Reviews of the Week, with John Connolly, Melissa Broder, Kelly Yang, and More!

Every weekday we feature a different review on Booklist Online. These reviews are notable for different reasons—they may be starred, or high-demand, or especially relevant to the current issue’s spotlight. We’ve collected the reviews from April 16–20 below.


Monday, April 16

 Girl Made of Stars, by Ashley Herring Blake

As the #MeToo movement continues to ignite the sharing of women’s stories on- and off-line around consent, assault, and sexual agency, so too will the growing number of young adult novels that center around these formative topics.
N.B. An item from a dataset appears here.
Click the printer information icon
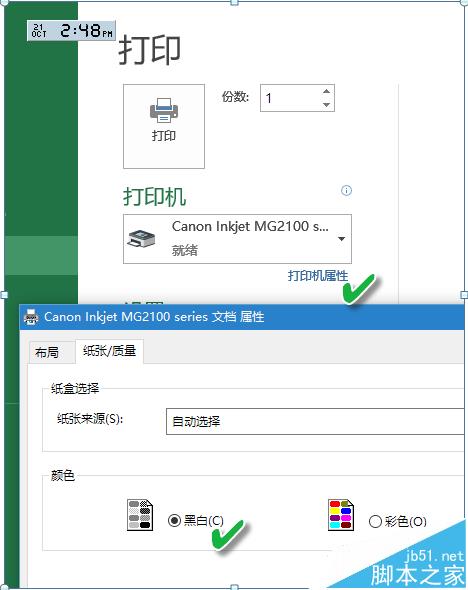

Blake’s timely and gripping contribution is a nuanced he-said, she-said story with a fierce feminist bent.





Tuesday, April 17

 The Pisces, by Melissa Broder

Lucy just broke up with her longtime boyfriend, and her PhD thesis on Sappho is still far from done. And then there was the doughnut incident, as she refers to a near-death Ambien overdose. At her worried sister’s urging, Lucy escapes her depressing situation in Phoenix to spend the summer in Venice Beach.


Wednesday, April 18

 Front Desk, by Kelly Yang

Set in the early 1990s in Anaheim, California, this earnest debut is partially inspired by the author’s childhood. When Mia Tang’s parents find a new job managing the Calivista motel, it seems like the answer to their prayers. Fifth-grader Mia takes pride in working the front desk.





Thursday, April 19

 He, by John Connolly

The stars of the silent film era were among the most beloved celebrities of their time, including Harold Lloyd, Buster Keaton, and, of course, Charlie Chaplin, the diminutive giant in whose shadow the others lived. Connolly, author of the Charlie Parker mystery series, tells the story of Chaplin’s one-time understudy, Arthur Stanley Jefferson, better known as Stan Laurel.


Friday, April 20

 Heartbeat, by Evan Turk

Turk’s compelling picture book begins with a blue whale cow that soon gives birth to a calf, drawn in red. The whale and her calf live in a colorful blue ocean, and their song is depicted in swirls of red, yellow, and blue threads. Mother and baby swim and sing together until sharp, white harpoons put an end to the older whale’s song.